Content is king: In today’s landscape, brands have become storytellers and publishers with the ability to communicate not only in words but also through images. A brand’s story or mission statement consistently and repetitively told won’t cut it. The architecture of a brand needs to support content creation that has depth and complexity. Identify the adjacencies to your brand that can provide context to your storytelling. Forget trying to control the message and embrace collaboration. Make sure your brand architecture accounts for content you don’t create and provide a platform that encourages fans to become content creators. Harnessing user-generated content (UGC) is a powerful tool. Consumers don’t trust brands, but they do trust their friends. Leveraging UGC allows your brand loyalists to speak on your behalf.
Put the customer first: Remember, in today’s marketplace the consumer is the boss. There’s absolutely nowhere for a brand to hide. Buyers are armed with a tremendous amount of information, high expectations, and social media. Be sure you build a great customer experience, deliver consistently on your promise, exceed their expectations, and earn their trust. If you do that, people will come back. Repeat sales are the ones that truly count. Slip up, they will move on. Either way, they are likely to tell others, and word of mouth is very powerful.

:: WORK INSTRUCTIONS ::
A – According to the branding passage, who is the boss in today's marketplace?
B – From the branding passage, quote the stretch that begins at the words "Content is king: In" and stops after "on your behalf.".

:: PROVIDED MATERIAL ::
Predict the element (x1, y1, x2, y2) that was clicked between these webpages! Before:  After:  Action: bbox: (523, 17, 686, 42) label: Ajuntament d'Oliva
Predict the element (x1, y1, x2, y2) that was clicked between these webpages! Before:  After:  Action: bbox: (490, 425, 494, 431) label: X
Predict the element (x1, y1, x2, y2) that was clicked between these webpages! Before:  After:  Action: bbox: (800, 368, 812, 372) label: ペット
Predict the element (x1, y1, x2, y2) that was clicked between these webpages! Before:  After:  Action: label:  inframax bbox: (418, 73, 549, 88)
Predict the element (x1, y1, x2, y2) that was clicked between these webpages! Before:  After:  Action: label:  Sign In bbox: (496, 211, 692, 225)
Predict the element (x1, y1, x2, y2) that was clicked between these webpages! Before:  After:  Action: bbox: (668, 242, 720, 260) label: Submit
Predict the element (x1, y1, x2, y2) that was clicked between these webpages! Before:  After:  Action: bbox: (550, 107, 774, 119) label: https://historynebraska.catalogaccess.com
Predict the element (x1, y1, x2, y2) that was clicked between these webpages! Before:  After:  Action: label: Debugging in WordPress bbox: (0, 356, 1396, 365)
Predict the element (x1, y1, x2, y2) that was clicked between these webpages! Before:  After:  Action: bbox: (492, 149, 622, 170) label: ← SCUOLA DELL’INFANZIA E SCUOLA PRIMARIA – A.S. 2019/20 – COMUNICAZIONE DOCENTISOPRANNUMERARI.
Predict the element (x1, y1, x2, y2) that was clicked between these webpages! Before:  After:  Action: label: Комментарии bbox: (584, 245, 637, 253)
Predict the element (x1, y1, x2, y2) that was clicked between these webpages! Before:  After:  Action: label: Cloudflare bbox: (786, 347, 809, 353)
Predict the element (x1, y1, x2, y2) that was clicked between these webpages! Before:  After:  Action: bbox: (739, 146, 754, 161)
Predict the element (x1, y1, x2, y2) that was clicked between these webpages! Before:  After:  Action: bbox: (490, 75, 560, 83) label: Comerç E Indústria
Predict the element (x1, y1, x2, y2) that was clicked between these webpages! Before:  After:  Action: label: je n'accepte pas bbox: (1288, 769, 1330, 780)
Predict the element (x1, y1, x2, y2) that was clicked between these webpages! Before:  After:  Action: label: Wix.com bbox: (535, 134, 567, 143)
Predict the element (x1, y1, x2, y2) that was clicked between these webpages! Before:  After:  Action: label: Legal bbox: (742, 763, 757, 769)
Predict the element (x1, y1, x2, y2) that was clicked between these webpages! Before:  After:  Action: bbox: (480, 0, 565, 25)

:: TASK-BY-TASK ANSWERS ::
A – The consumer.

B –
Content is king: In today’s landscape, brands have become storytellers and publishers with the ability to communicate not only in words but also through images. A brand’s story or mission statement consistently and repetitively told won’t cut it. The architecture of a brand needs to support content creation that has depth and complexity. Identify the adjacencies to your brand that can provide context to your storytelling. Forget trying to control the message and embrace collaboration. Make sure your brand architecture accounts for content you don’t create and provide a platform that encourages fans to become content creators. Harnessing user-generated content (UGC) is a powerful tool. Consumers don’t trust brands, but they do trust their friends. Leveraging UGC allows your brand loyalists to speak on your behalf.